Look through the entries below for the line with "Screen dimensions: 945x2576" and the line with "Click the dark teal swatch beside 5,173", then give again exactly those two lines and all lines between them, minus the pictures.

* _INPUT RECORDS_:
....................

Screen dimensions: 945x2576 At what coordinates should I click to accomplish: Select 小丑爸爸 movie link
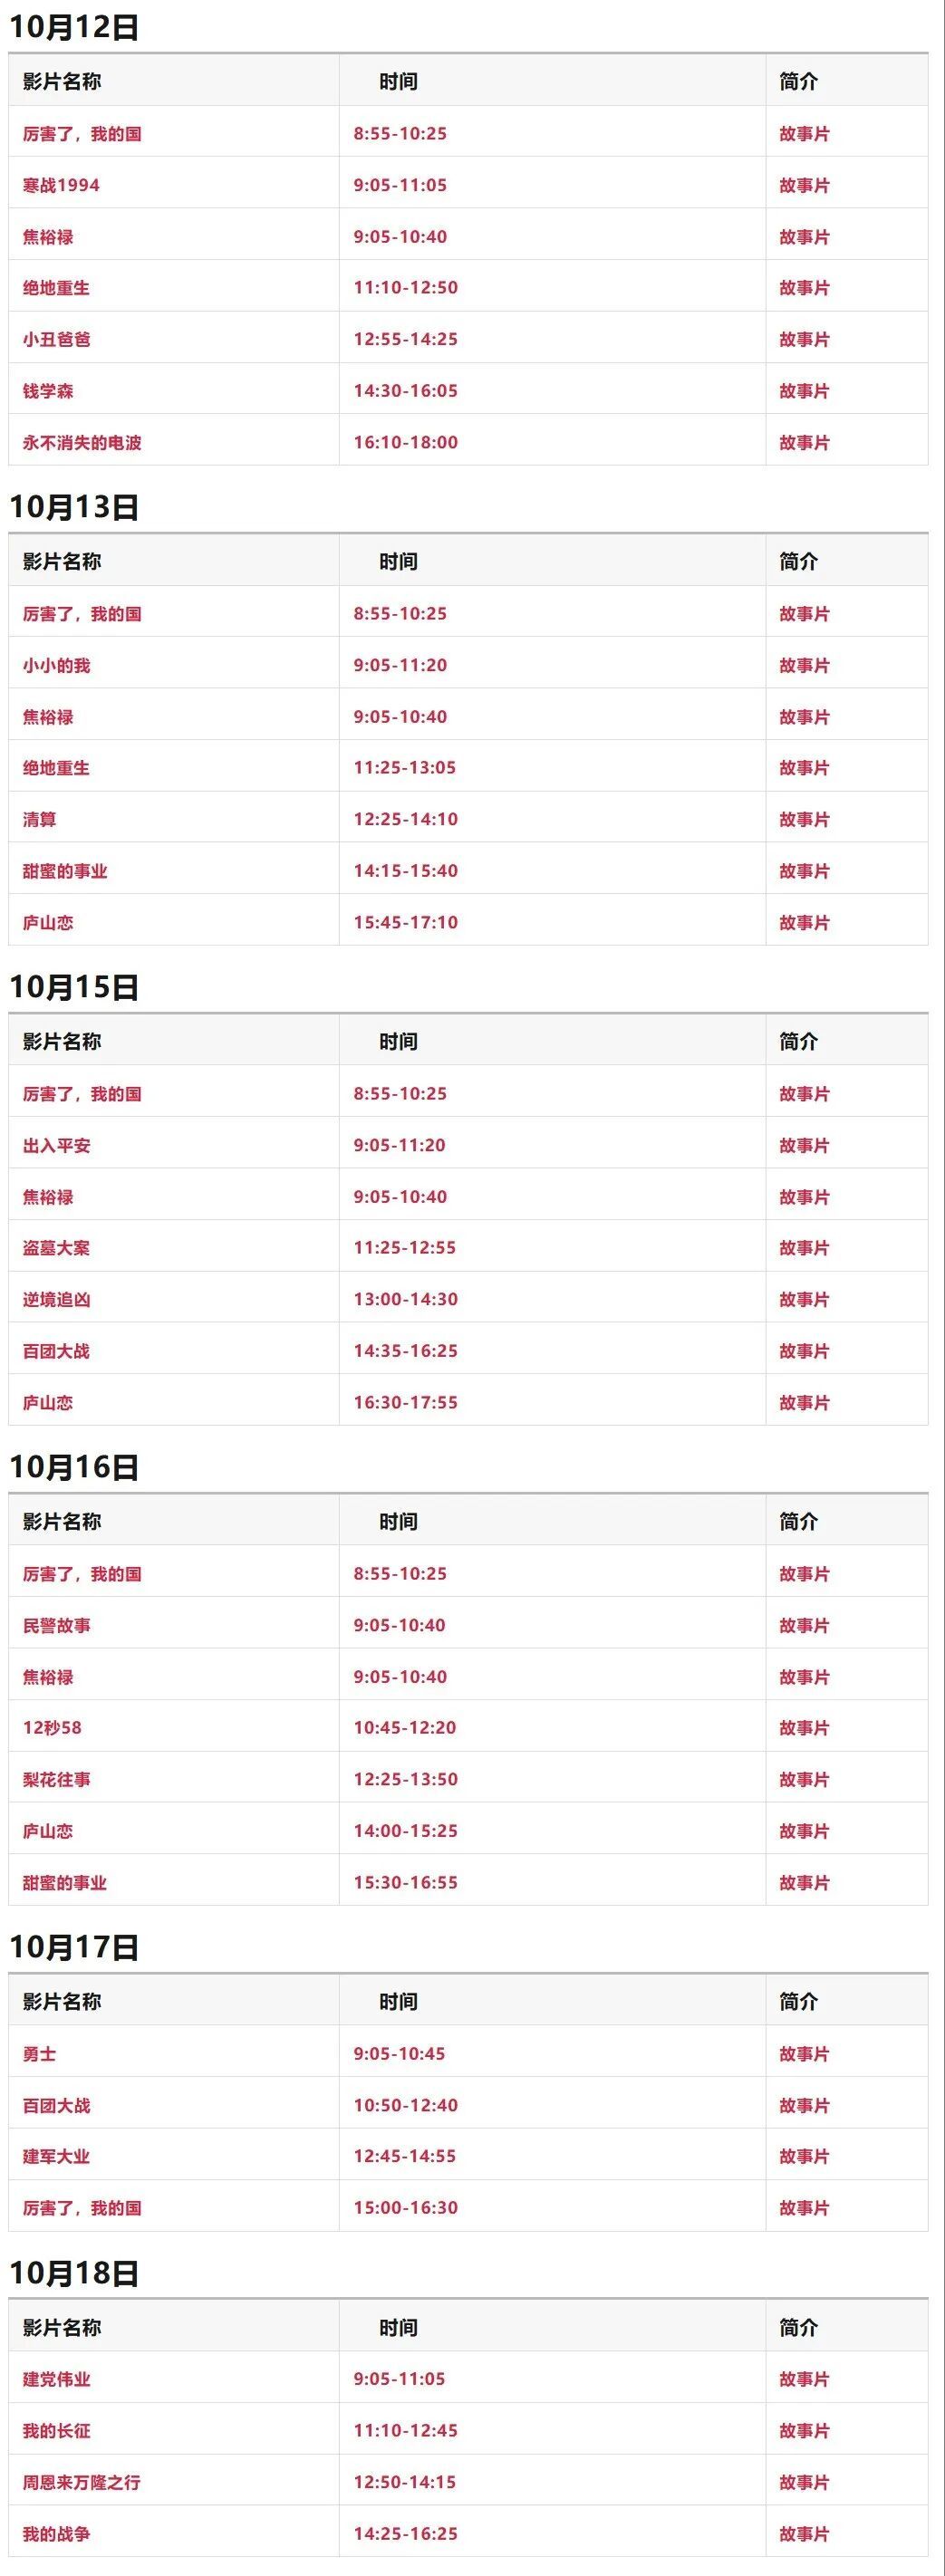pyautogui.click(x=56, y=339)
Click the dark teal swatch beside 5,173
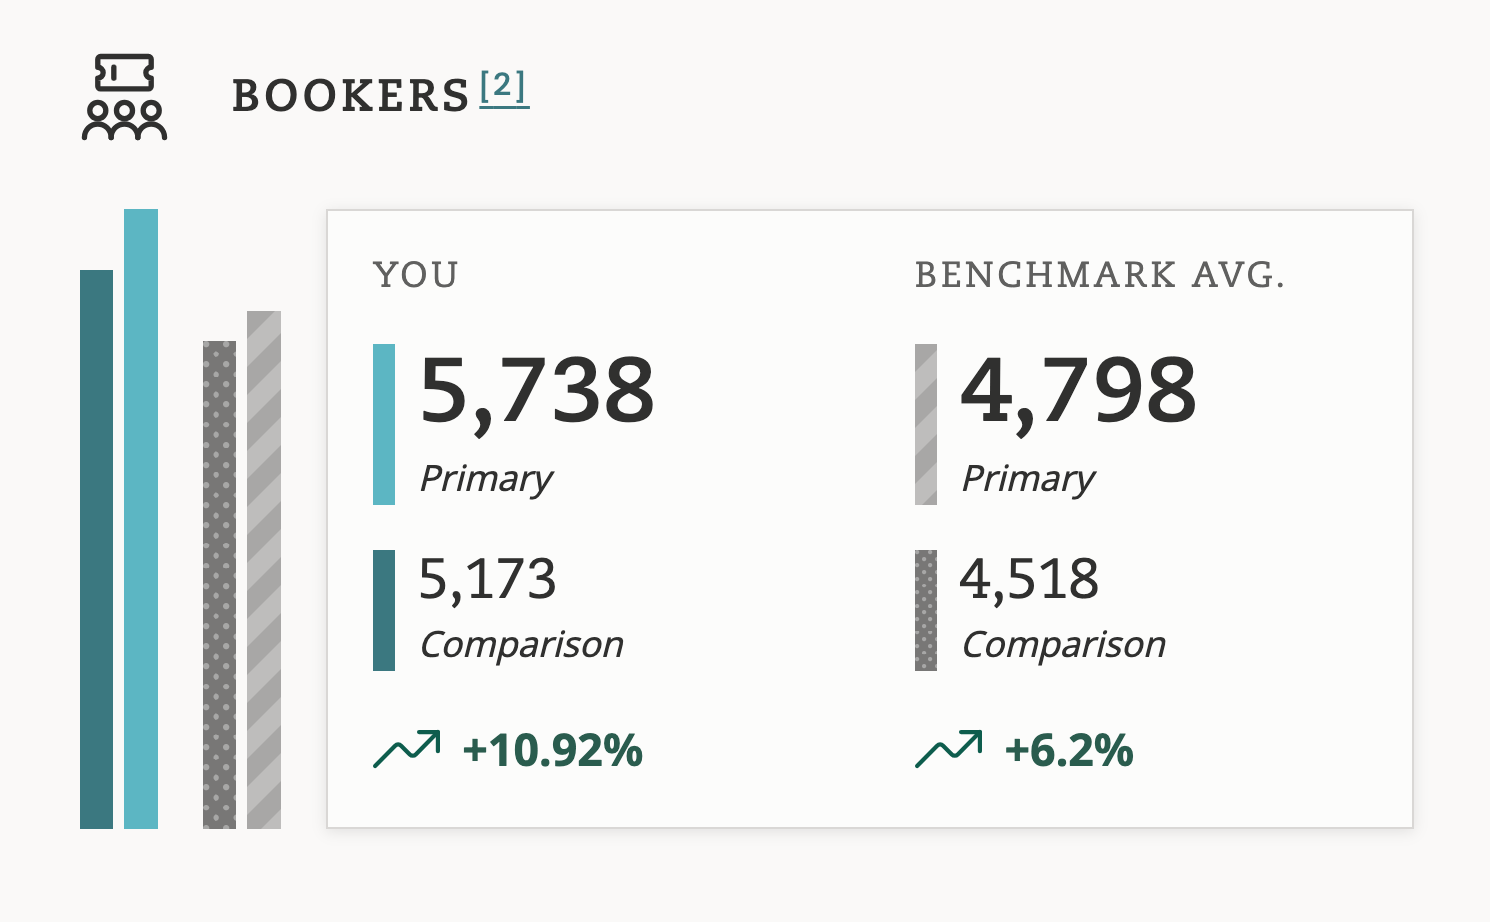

....................

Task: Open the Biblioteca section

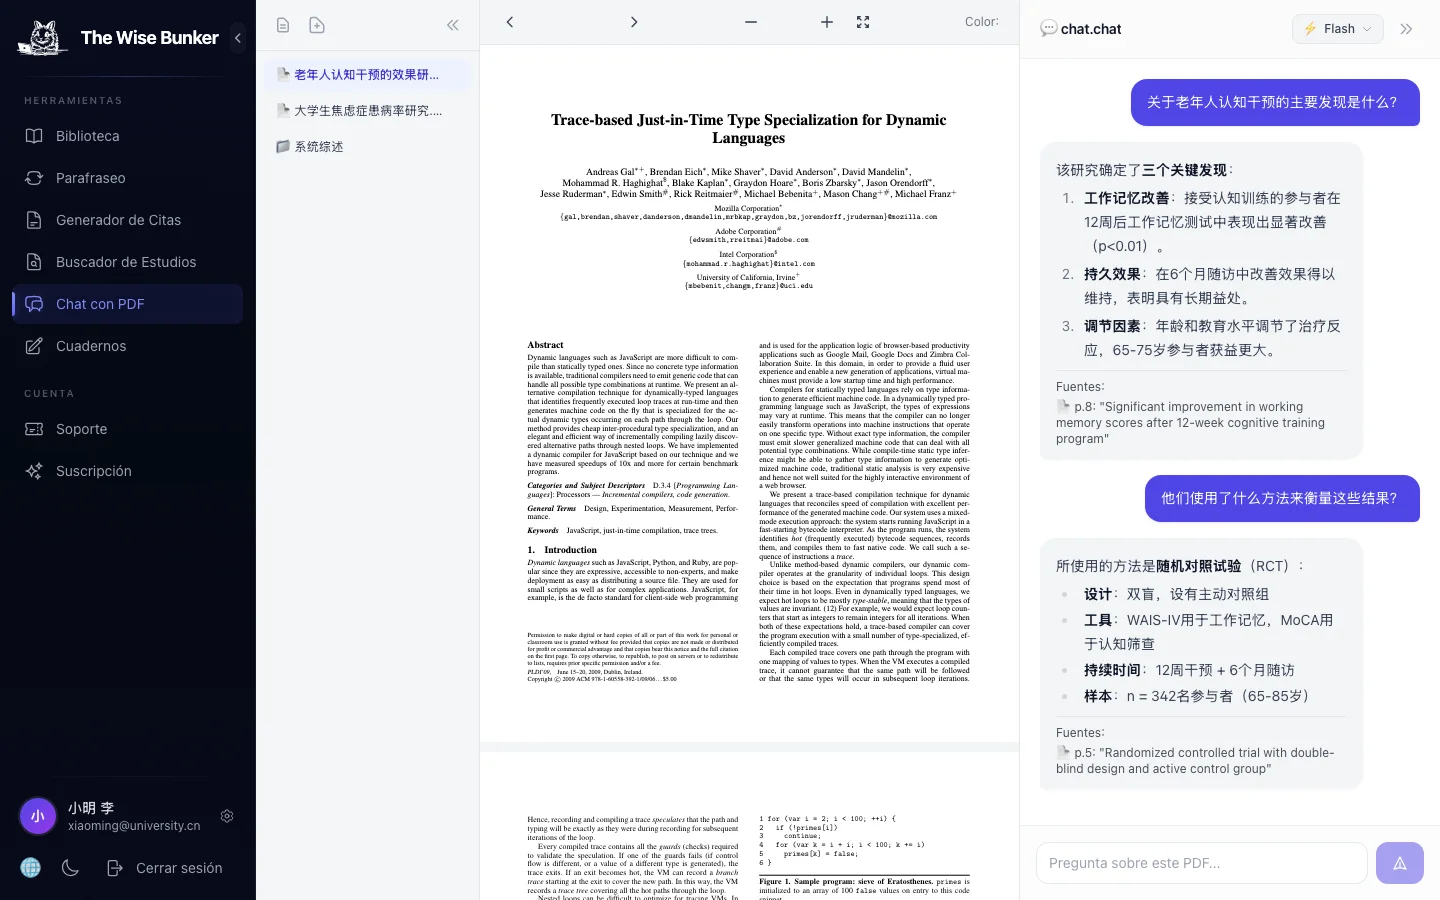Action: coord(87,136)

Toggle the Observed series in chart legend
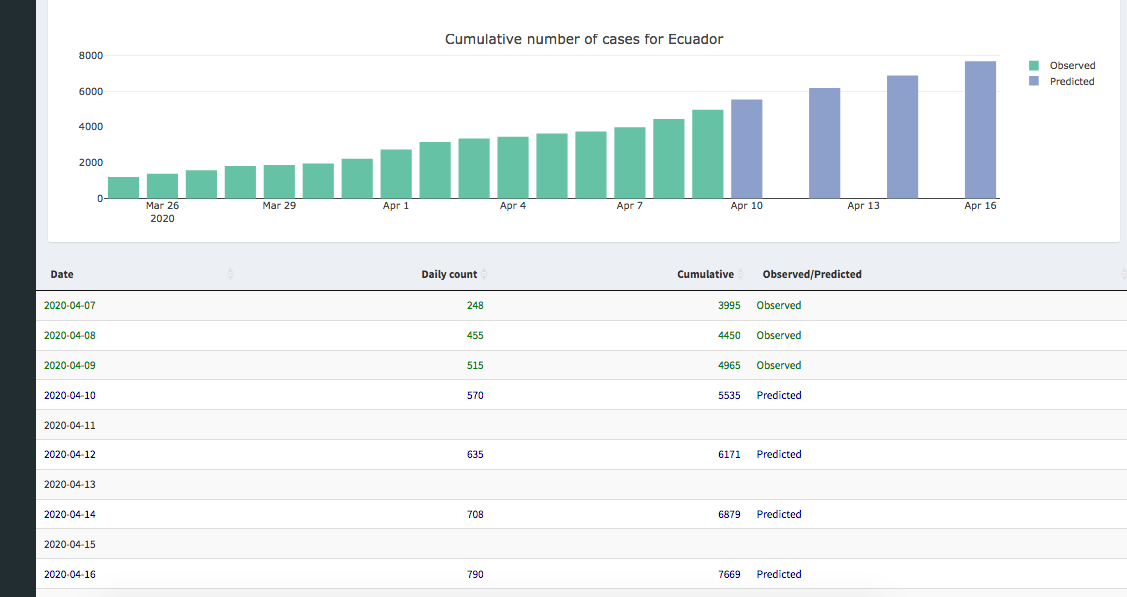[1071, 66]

....................

* _WRITTEN SOLUTION_:
Screen dimensions: 945x2576 At what coordinates should I click to accomplish: Select 小丑爸爸 movie link
pyautogui.click(x=56, y=339)
Click the dark teal swatch beside 5,173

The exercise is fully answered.